**What needs to be done**
Pull out each line of the records below that contains the word "Where", copying every such line in full.
Dataset content below:
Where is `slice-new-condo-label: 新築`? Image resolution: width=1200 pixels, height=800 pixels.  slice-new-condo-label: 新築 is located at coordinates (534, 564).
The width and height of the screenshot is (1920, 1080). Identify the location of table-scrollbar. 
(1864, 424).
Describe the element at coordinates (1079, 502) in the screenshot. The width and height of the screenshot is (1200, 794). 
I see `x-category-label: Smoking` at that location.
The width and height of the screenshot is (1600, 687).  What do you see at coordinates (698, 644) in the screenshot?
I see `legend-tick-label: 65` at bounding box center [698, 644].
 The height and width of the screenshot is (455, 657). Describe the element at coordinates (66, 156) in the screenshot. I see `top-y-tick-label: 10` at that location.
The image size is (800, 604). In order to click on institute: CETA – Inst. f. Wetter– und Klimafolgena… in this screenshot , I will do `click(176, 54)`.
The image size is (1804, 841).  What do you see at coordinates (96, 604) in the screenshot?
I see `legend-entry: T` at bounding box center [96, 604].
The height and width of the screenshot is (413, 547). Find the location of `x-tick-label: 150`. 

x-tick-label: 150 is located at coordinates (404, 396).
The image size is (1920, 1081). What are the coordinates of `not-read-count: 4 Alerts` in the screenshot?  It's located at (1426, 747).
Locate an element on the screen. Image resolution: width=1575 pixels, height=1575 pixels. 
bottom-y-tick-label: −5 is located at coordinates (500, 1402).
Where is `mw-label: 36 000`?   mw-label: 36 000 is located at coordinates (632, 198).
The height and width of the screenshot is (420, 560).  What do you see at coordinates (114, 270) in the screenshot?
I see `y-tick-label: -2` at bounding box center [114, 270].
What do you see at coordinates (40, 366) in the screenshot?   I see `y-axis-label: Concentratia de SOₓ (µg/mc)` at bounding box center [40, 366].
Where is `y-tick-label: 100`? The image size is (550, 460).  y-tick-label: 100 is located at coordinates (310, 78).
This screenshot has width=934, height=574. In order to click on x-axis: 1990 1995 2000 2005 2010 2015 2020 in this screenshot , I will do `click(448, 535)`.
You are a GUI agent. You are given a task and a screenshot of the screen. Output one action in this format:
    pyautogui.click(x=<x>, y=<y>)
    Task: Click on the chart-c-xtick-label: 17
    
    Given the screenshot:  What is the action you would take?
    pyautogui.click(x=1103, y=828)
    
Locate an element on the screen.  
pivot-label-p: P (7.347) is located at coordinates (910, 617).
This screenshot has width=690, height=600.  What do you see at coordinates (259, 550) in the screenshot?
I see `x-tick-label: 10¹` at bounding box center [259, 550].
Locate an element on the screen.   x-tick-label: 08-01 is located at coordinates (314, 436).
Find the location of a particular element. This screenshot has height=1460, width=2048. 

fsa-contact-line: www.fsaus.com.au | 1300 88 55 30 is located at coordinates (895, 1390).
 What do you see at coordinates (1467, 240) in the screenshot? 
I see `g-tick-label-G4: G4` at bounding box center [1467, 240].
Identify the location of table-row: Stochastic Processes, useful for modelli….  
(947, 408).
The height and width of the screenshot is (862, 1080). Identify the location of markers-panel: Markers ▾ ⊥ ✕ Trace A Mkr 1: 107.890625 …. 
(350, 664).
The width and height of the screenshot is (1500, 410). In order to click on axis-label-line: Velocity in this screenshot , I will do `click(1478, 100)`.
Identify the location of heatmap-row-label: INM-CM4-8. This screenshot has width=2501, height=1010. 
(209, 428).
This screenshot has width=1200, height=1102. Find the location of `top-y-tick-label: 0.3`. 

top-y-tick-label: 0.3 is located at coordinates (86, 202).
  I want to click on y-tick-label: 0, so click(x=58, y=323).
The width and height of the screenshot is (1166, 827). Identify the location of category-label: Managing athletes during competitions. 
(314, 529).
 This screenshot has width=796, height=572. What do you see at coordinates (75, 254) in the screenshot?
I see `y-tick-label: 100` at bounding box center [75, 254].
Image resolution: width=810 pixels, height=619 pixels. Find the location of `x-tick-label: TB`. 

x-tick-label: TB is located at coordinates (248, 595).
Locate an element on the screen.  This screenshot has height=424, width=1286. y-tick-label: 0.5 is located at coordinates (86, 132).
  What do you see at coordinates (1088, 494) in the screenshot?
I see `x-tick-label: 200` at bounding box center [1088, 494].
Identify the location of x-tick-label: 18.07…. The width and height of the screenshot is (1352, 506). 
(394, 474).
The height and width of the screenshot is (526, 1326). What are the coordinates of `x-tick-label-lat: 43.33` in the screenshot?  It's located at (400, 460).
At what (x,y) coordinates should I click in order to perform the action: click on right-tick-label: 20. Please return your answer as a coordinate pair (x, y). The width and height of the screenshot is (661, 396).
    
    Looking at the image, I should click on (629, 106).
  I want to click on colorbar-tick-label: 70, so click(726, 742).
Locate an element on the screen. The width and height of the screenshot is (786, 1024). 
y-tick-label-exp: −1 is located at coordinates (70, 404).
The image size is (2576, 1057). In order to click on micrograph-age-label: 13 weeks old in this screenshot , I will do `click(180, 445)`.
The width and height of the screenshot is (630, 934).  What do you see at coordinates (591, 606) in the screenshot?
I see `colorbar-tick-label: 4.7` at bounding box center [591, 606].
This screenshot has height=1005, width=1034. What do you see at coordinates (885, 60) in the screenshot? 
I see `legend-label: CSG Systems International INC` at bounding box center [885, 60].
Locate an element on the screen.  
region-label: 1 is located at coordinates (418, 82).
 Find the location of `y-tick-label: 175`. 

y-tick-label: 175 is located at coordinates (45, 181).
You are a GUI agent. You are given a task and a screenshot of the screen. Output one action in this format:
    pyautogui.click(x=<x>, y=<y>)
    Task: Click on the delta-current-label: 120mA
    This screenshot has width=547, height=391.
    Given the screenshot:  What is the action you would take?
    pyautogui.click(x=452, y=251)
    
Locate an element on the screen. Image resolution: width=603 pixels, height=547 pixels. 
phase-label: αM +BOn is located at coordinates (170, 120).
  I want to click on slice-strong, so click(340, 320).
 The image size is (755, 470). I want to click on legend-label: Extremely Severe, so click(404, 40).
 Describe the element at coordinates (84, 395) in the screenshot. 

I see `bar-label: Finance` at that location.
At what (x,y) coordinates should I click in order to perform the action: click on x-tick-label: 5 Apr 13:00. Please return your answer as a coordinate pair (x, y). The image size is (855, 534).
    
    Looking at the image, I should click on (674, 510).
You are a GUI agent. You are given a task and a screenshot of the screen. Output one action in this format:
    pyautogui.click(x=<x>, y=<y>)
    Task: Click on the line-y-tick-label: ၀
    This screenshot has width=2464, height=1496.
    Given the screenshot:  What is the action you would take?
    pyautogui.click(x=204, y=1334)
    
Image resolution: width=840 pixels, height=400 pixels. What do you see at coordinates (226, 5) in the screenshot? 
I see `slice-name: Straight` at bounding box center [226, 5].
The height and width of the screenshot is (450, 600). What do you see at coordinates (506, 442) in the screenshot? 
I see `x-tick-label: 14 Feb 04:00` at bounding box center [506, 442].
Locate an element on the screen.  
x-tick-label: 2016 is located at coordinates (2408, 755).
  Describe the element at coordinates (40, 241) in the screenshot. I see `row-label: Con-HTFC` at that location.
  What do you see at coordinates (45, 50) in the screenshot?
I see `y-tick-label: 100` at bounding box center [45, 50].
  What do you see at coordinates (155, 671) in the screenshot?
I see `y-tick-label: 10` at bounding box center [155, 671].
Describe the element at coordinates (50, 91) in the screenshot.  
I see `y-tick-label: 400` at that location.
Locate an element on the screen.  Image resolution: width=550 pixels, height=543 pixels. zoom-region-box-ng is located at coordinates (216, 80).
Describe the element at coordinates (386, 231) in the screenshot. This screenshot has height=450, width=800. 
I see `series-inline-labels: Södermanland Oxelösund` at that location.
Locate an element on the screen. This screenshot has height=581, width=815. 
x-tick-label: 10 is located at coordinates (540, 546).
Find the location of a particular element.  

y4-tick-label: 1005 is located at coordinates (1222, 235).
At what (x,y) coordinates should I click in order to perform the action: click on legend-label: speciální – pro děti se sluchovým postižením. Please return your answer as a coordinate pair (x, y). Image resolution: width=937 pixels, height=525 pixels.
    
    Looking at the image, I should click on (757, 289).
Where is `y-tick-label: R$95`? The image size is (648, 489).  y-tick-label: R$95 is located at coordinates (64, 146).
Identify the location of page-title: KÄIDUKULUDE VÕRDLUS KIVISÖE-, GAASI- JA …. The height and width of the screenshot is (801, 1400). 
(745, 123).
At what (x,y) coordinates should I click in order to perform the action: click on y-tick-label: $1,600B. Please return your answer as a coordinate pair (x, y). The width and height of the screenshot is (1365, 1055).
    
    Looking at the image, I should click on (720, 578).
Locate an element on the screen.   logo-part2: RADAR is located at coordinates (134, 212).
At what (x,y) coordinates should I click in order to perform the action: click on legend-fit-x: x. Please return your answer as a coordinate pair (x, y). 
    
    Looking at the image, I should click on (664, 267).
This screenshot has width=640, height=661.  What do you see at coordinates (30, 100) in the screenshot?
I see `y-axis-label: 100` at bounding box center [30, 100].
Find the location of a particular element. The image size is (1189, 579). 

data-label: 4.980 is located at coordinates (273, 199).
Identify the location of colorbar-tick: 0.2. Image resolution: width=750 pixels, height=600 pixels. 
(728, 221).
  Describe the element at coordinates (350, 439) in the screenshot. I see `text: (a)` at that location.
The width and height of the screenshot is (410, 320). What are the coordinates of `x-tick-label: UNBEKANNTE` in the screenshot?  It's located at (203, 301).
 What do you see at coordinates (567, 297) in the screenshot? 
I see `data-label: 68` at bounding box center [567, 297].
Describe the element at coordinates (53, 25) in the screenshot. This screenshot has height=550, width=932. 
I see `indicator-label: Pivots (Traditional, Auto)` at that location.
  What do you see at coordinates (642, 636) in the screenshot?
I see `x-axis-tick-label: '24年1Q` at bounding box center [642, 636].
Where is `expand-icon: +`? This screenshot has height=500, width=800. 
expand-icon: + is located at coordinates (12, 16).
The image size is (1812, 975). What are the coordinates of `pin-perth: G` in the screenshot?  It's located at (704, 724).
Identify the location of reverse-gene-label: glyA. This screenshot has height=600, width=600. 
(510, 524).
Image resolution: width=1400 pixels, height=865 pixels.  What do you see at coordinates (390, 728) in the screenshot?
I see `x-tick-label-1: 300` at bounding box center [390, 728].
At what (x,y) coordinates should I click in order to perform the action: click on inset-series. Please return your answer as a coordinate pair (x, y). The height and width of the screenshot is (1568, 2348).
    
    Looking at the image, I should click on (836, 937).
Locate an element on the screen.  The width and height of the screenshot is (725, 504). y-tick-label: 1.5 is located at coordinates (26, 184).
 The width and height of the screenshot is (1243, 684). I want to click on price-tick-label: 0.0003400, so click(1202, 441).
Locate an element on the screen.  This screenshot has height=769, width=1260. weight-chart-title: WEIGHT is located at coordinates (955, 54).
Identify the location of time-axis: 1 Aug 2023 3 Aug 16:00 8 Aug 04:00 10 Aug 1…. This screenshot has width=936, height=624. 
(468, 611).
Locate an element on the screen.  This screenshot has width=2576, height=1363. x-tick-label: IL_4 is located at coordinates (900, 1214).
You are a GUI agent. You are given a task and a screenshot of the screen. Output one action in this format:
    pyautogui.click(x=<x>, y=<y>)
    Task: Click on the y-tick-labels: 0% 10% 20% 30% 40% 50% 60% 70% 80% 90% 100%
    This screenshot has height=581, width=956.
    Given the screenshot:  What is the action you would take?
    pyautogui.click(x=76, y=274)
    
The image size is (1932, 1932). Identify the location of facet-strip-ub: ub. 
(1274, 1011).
End of Dataset content.
**Written answer**
Where is `slice-new-condo-label: 新築`? Image resolution: width=1200 pixels, height=800 pixels.  slice-new-condo-label: 新築 is located at coordinates (534, 564).
Where is `mw-label: 36 000`?   mw-label: 36 000 is located at coordinates (632, 198).
Where is `y-tick-label: 100`? The image size is (550, 460).  y-tick-label: 100 is located at coordinates (310, 78).
Where is `y-tick-label: R$95`? The image size is (648, 489).  y-tick-label: R$95 is located at coordinates (64, 146).
Where is `expand-icon: +`? This screenshot has height=500, width=800. 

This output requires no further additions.